• [Dataset excerpts]
- Opening Delimiter -

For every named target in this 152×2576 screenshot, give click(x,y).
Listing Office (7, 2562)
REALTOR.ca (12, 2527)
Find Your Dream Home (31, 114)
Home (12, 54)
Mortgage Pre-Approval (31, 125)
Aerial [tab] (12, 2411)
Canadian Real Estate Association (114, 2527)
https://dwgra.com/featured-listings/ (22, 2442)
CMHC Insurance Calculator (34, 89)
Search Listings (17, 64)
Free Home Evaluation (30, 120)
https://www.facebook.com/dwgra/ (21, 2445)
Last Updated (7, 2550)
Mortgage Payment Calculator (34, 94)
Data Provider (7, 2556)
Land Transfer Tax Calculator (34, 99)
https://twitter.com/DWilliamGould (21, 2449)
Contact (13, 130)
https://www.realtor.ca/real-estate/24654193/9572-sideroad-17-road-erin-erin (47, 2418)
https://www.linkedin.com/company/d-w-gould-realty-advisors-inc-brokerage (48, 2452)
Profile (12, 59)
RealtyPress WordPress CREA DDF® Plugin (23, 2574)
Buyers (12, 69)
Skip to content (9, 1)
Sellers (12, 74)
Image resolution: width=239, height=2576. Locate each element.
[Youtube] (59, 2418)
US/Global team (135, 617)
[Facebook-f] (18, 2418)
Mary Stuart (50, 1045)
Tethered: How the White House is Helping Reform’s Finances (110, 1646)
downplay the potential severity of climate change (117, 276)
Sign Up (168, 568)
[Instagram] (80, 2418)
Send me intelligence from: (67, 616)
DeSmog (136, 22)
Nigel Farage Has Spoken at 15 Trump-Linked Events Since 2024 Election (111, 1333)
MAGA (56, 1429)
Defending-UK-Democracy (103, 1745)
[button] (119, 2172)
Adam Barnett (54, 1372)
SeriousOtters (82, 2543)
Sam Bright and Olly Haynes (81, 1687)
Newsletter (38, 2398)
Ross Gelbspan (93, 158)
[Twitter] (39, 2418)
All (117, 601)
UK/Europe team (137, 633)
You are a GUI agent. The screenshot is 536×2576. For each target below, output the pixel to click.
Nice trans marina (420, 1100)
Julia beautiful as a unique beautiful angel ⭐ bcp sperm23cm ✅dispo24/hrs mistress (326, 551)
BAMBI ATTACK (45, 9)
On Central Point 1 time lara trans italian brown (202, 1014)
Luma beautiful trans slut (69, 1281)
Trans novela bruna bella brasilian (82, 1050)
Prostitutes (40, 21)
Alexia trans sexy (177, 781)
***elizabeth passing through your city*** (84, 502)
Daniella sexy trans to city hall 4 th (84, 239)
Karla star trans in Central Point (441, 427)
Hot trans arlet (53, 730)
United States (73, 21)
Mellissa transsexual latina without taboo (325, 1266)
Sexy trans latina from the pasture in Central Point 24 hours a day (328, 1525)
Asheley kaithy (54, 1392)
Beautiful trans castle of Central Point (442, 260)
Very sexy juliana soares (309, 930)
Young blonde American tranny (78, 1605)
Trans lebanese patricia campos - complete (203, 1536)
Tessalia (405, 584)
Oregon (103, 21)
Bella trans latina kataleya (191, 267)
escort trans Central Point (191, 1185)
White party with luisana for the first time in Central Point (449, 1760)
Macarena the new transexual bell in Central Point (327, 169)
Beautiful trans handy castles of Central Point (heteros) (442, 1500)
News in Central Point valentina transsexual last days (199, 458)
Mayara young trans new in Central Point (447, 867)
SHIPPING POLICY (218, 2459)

- Closing Delimiter -

• [TASK INSTRUCTIONS] Start with the line above that contains "Free Home Evaluation (30, 120)" and stop after the line that contains "Tethered: How the". Output those lines exactly, and only those.

• [TASK OUTPUT]
Free Home Evaluation (30, 120)
https://www.facebook.com/dwgra/ (21, 2445)
Last Updated (7, 2550)
Mortgage Payment Calculator (34, 94)
Data Provider (7, 2556)
Land Transfer Tax Calculator (34, 99)
https://twitter.com/DWilliamGould (21, 2449)
Contact (13, 130)
https://www.realtor.ca/real-estate/24654193/9572-sideroad-17-road-erin-erin (47, 2418)
https://www.linkedin.com/company/d-w-gould-realty-advisors-inc-brokerage (48, 2452)
Profile (12, 59)
RealtyPress WordPress CREA DDF® Plugin (23, 2574)
Buyers (12, 69)
Skip to content (9, 1)
Sellers (12, 74)
Image resolution: width=239, height=2576. Locate each element.
[Youtube] (59, 2418)
US/Global team (135, 617)
[Facebook-f] (18, 2418)
Mary Stuart (50, 1045)
Tethered: How the White House is Helping Reform’s Finances (110, 1646)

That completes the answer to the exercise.